While the IBC operates through NCLT benches and the National Company Law Appellate Tribunal (NCLAT), litigants have also approached the Supreme Court for redress.
The code is regarded as one of the signature reforms of the Narendra Modi government’s first term.
It was aimed at speeding up the bankruptcy process, so that banks could fix their finances, restore credit growth and drive investment.
“Banks are frustrated with the delay in resolution process,” said Edelweiss Asset Reconstruction Co. chairman Siby Antony.
“Banks are also trying to put assets for sale as a last resort where they do not get the liquidation value.”

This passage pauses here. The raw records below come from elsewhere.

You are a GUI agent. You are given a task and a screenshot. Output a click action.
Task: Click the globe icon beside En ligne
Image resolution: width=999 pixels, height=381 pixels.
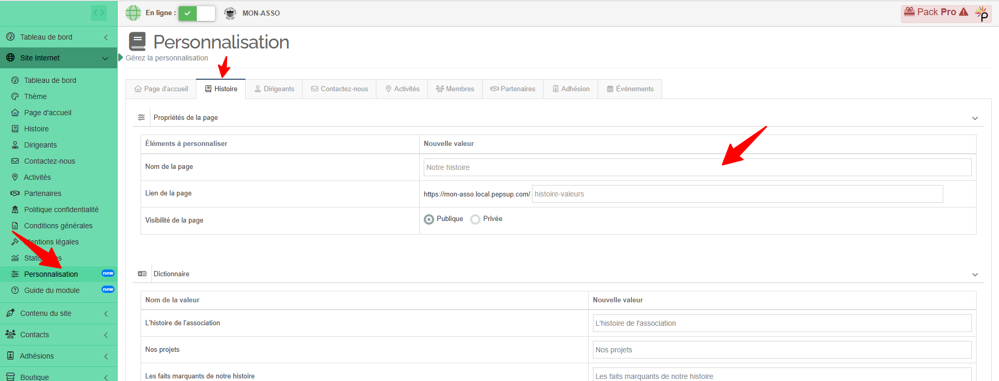tap(133, 13)
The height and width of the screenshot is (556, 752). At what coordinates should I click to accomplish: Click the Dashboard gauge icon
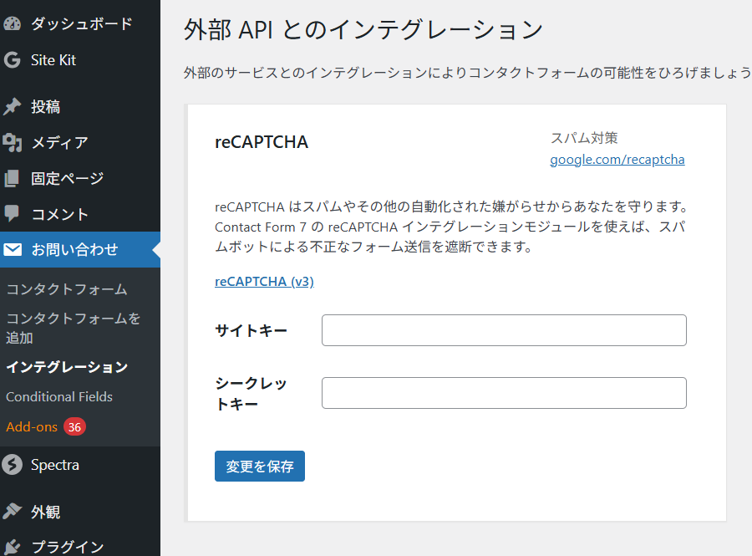(13, 23)
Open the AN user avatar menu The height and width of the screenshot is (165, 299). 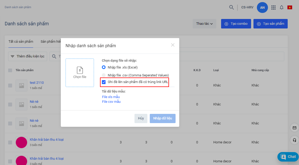[x=262, y=7]
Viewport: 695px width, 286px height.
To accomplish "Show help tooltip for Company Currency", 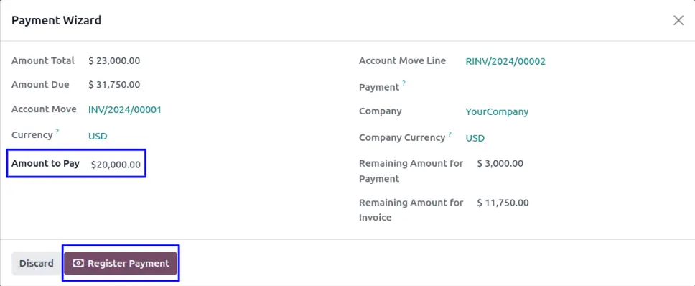I will point(450,134).
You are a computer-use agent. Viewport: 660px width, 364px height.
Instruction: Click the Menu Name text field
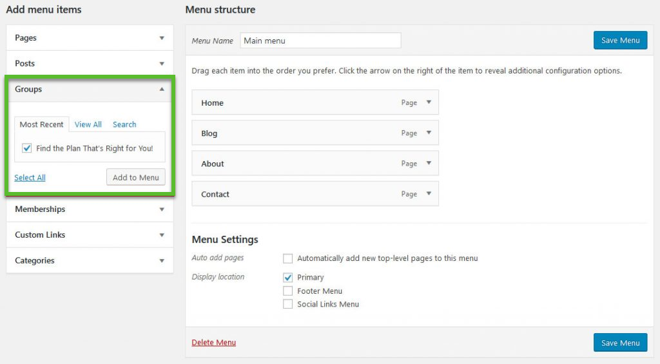320,41
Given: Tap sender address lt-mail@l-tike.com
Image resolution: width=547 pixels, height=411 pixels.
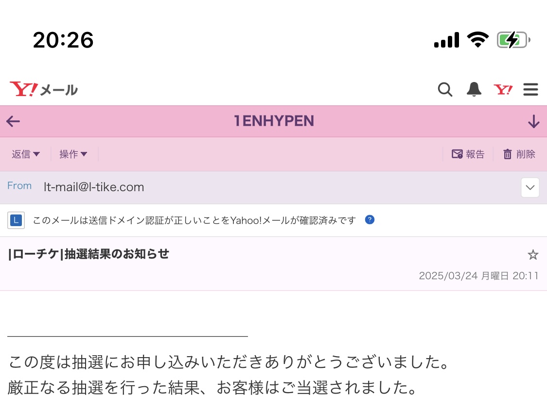Looking at the screenshot, I should pos(94,187).
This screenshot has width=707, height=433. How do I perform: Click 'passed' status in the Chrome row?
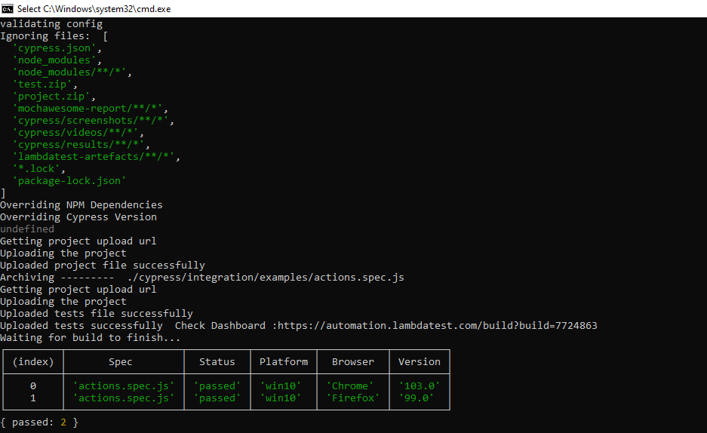tap(217, 386)
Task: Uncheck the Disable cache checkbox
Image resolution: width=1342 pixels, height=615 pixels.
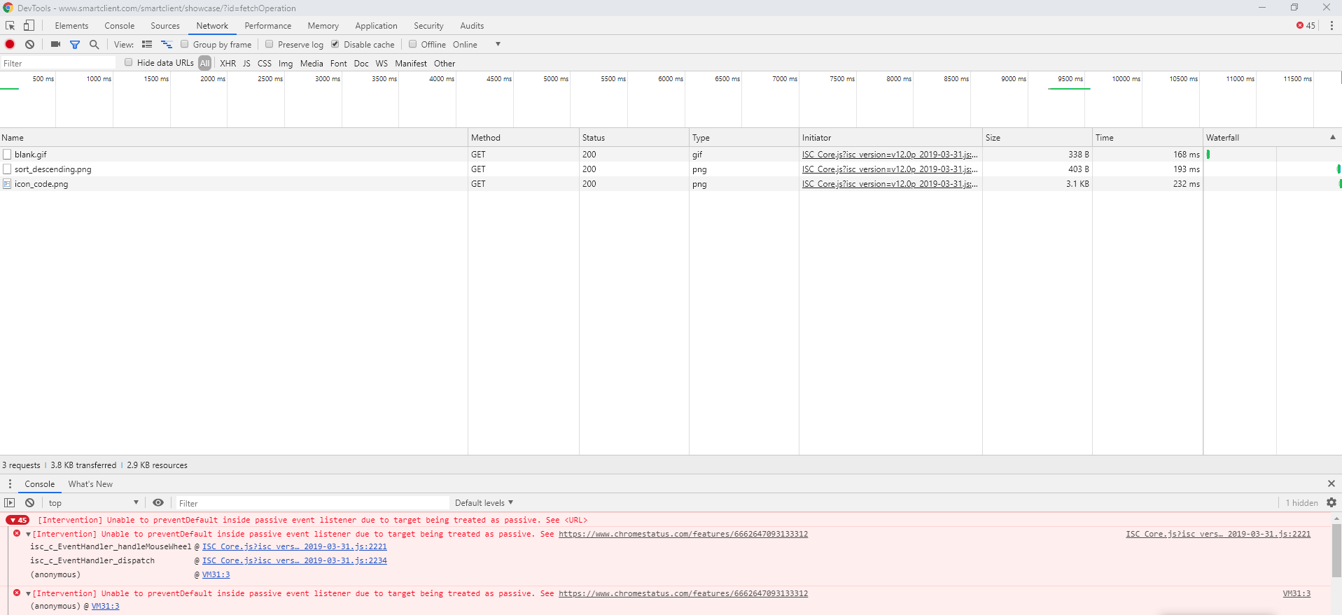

The government has made changes to the IBC to ensure that timelines are adhered to.
“In most cases, there is a delay caused due to unnecessary applications being filed by promoters and related parties,” said Ashish K Singh, founding partner, Capstone Legal. “NCLT should take a stringent view towards such frivolous applications either through imposition of exemplary cost whenever it is necessary. Costs as a mechanism to desist frivolous litigation is used extensively by courts overseas, especially the insolvency tribunal in the UK.”
Banks are opting for the asset-disposal route as some large NPAs from the first list referred to the NCLT by the Reserve Bank of India (RBI) in 2017, including Jaypee Infratech, Amtek Auto, and Bhushan Power & Steel, are yet to be resolved.
In instances where there’s little interest on the part of bidders in assets, banks are resorting to measures such as sales to ARCs.
India’s 30 ARCs bought assets worth Rs 24,000 crore from banks in the last financial year.
ARCs have to pay 15% of the purchase consideration as per current regulatory norms while the remaining can be picked up by qualified institutional buyers, many of them overseas entities such as Goldman Sachs. “For loans pertaining to sectors associated with regulatory issues like power, roadways, telecom, ARC sales is the best route for present value retention and maximization on a later date,” said Hari Hara Mishra, director, UV Asset Reconstruction.
“In such transactions, security receipt should be preferred so as to have a large chunk of upside over present distress value.”
Total NPAs in the banking system are pegged at Rs 9.3 lakh crore.
Of this, experts say Rs 2 lakh crore can be sold to ARCs. “Last year, the volume of sale was good because banks were in PCA (prompt corrective action) and it helped them by selling down,” said Chandan Churiwal, senior vice president at Assets Care & Reconstruction Enterprise Ltd.
“Banks are seeing the near-term benefit, where they would look into improving their NPA book.
ARCs can hold on to assets for a longer time.”
While a timebound recovery is essential, valuation gaps are leading to delays in closure through ARCs. “Whenever there is a gap between reserve price and bid price, closure is not happening,” said Churiwal. “In most cases, banks are unable to provide detailed information on underlying assets.”
Source- Economic Times.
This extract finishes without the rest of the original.